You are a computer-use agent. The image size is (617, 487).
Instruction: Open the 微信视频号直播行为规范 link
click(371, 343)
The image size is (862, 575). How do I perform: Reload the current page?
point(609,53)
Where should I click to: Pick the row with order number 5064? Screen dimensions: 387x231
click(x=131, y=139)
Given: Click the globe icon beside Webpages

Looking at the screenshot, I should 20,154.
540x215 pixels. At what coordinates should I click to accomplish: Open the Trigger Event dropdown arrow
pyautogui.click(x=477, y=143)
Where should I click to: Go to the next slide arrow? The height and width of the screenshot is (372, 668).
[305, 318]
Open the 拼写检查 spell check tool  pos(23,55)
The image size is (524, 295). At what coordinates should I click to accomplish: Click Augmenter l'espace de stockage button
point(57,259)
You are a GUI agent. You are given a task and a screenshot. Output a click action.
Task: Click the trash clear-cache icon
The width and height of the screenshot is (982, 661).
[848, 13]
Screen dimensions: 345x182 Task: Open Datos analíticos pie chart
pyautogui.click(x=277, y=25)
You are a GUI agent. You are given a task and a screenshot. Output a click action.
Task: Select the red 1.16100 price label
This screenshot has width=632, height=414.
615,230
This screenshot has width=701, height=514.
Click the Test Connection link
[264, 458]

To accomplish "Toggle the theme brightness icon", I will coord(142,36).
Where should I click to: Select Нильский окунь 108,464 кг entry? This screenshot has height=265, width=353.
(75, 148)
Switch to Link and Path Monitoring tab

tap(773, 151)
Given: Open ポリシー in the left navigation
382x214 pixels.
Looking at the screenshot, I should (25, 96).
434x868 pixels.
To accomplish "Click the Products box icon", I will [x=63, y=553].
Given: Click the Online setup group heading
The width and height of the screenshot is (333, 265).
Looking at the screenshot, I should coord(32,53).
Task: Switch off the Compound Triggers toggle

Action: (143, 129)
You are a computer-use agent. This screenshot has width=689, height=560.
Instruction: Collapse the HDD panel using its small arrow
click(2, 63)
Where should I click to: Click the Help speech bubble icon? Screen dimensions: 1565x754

■ **WHAT THE TASK REQUIRES**
Please transcribe only the portion of the material that starts at the line containing "You are a computer-use agent. This" and runs through its last line, inclusive, exactly as given.

■ **ANSWER SPACE**
You are a computer-use agent. This screenshot has width=689, height=560.
Instruction: Collapse the HDD panel using its small arrow
click(2, 63)
Where should I click to: Click the Help speech bubble icon? Screen dimensions: 1565x754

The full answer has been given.